Crotone, il villaggio che non può alzare la testa

E’ bella Crotone, e calda. Nei giorni d’estate, e qui l’estate è lunga, il mare è uno specchio immobile. La spiaggia lava bollente. Il sole batte sui muri delle case che sono sbiaditi fino ad avere tutti lo stesso colore. Se esci alle due di pomeriggio senti il vero rumore del silenzio: pochi alberi e radi, saracinesche chiuse, caldo. Non un anima in giro. Potresti sentirti padrone del mondo, protagonista del tuo destino.
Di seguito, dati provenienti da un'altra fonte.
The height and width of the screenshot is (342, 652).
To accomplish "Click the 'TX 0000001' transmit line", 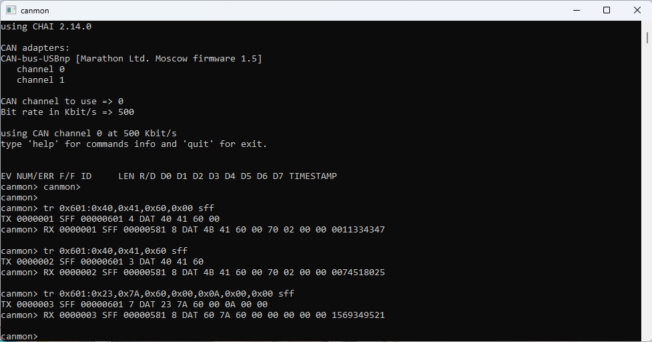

Sembra bella Crotone, poi ti accorgi che lo specchio del mare è grigio, che la sabbia di lava è costellata di rifiuti, che sui muri trovi osceni graffiti scoloriti, sui marciapiedi spazzatura che se sei fortunato e c’è un soffio di vento ti rotola di fronte.
Che quando piove è torrenziale, e la melma sale dai tombini oppure scende a valle da città più grandi e ricche, e ti sommerge.
Che tutto è immobile, da decenni.
Potresti sentirti protagonista del tuo destino, se non sapessi che, chiuse le fabbriche, le grandi fonti di lavoro rimaste sono una grande società di Call Center ed una clinica, e nel pubblico la locale Azienda sanitaria.
Il resto sono negozi che chiudono spesso e riaprono in un altro posto, ristoranti stagionali, bancarelle abusive.
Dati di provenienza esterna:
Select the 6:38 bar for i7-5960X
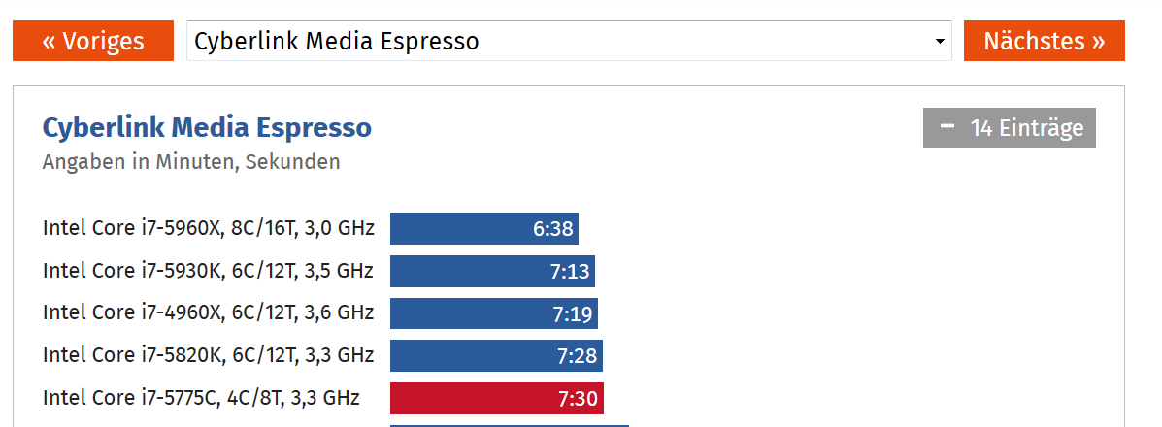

Si vive come un piccolo villaggio messicano, con il tenente Garcia, Don Diego, il servo muto (ma non sordo) Bernardo, e i nobili Caballeros.
Uno di quei villaggi dove il potere è in mano a una manciata di antiche famiglie.
Capita che una scuola abbia il cognome di un primario dell’Ospedale che è anche Capo Dipartimento, Presidente dell’Ordine dei Medici da più di venti anni, eletto dai quattro Caballeros riuniti in seduta una volta l’anno, e ad anni alterni uomo dell’anno nel giornaletto locale. Capita che il Presidente non tolleri le critiche, e che sia molto permaloso.
Capita che un medico/imprenditore/affarista proprietario di una clinica odontoiatrica convenzionata sia anche proprietario di aziende casearie, vinicole, agriturismo e infine titolare della clinica che da qualche mese è il fiore all’occhiello della Sanità nel paesotto, sulla quale stanno per piovere milioni di freschi pesos per i poveri peones malati, e che il riccone sia marito di una ex politica in ascesa, ora fuori dai radar.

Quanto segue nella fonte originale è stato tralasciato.